▸ Exercise data:
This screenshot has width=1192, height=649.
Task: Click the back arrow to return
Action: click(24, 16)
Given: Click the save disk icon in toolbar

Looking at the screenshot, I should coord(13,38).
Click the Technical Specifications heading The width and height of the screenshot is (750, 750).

---

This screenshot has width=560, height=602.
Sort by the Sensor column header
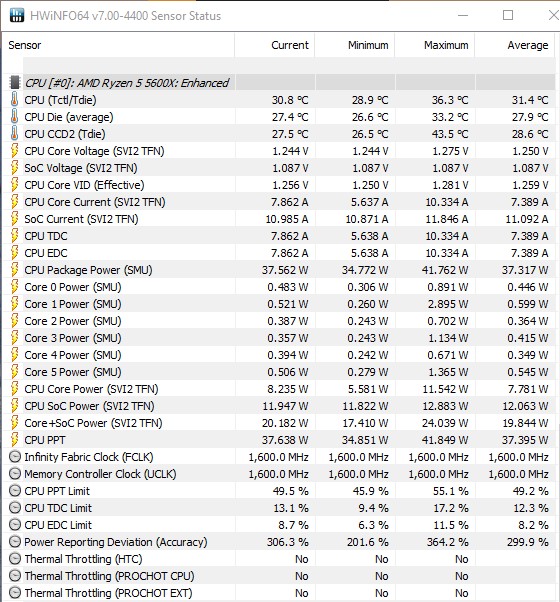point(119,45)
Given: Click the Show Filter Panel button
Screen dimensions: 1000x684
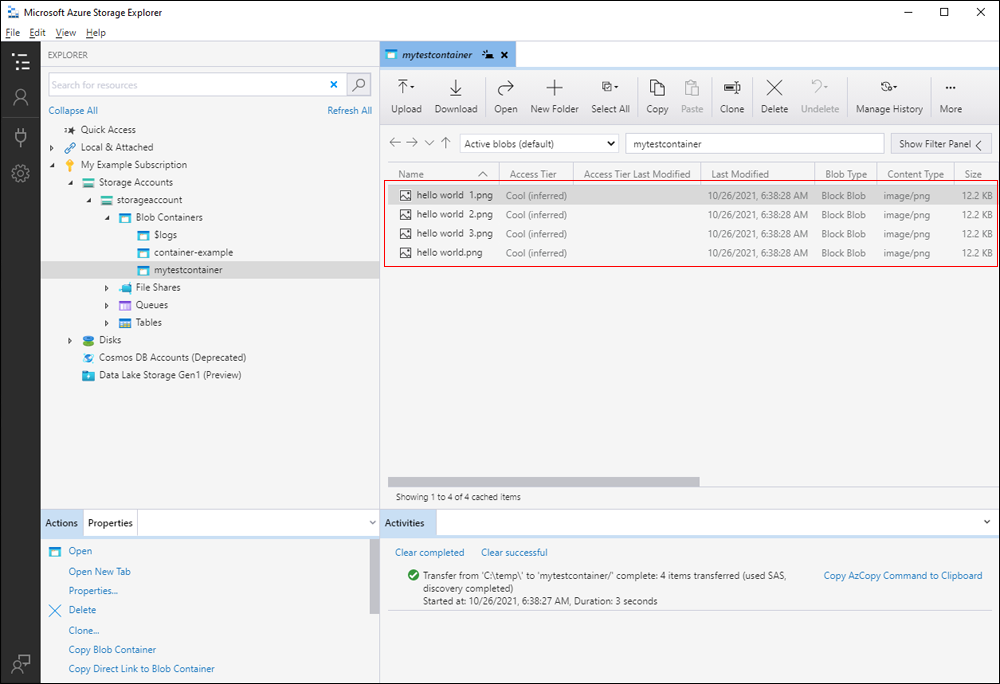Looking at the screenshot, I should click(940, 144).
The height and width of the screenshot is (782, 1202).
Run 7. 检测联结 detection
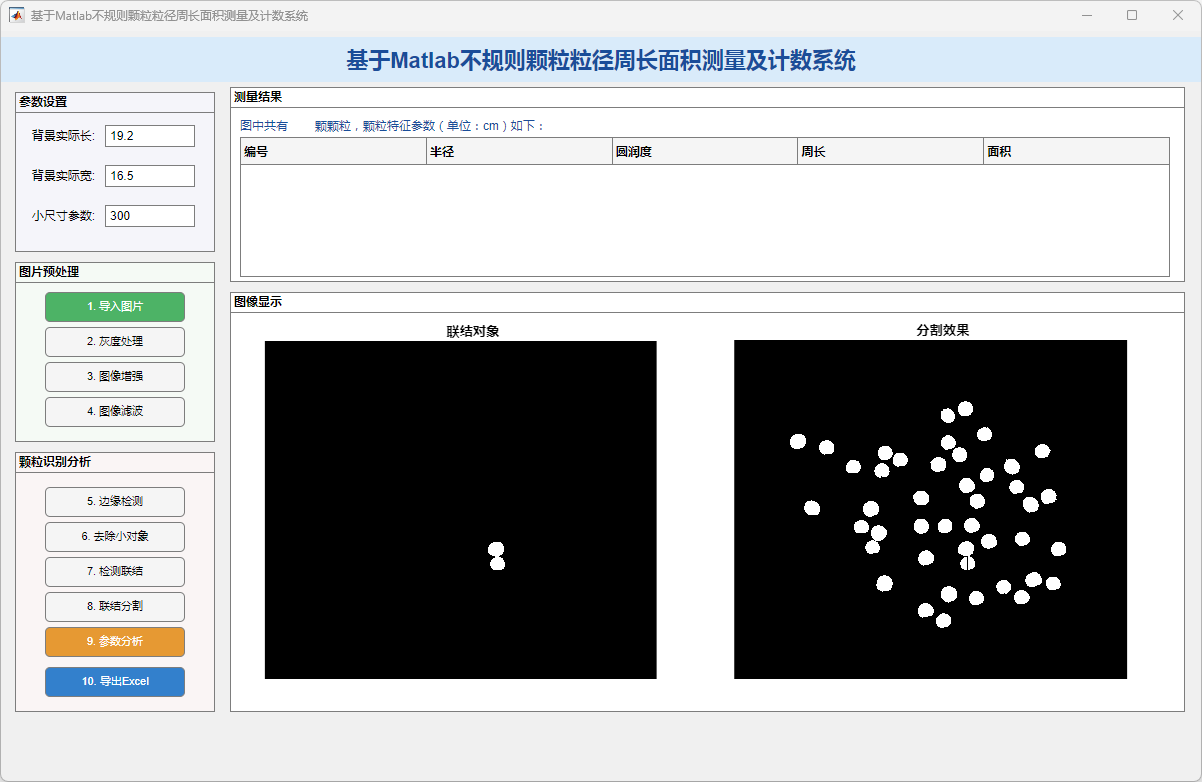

▸ Exercise objective:
Starting at the line above that holds "This screenshot has width=560, height=602.", repeat every line exactly down to and including the line that holds "Run 7. 检测联结 detection", then stop. Do not carry over any pictures.

▸ Response area:
This screenshot has width=560, height=602.
Sort by the Sensor column header
point(119,45)
Given: Click the Show Filter Panel button
Screen dimensions: 1000x684
Looking at the screenshot, I should click(940, 144).
The height and width of the screenshot is (782, 1202).
Run 7. 检测联结 detection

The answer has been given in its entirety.